→ **PROBLEM REQUIREMENTS**: Output all of the entries exactly as written.

Pixel coordinate grounding data:
-------

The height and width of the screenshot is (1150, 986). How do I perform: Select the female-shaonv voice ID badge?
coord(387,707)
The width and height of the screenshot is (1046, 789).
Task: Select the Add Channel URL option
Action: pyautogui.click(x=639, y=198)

-------

→ **ANSWER BOX**:
The height and width of the screenshot is (1150, 986). How do I perform: Select the female-shaonv voice ID badge?
coord(387,707)
The width and height of the screenshot is (1046, 789).
Task: Select the Add Channel URL option
Action: pyautogui.click(x=639, y=198)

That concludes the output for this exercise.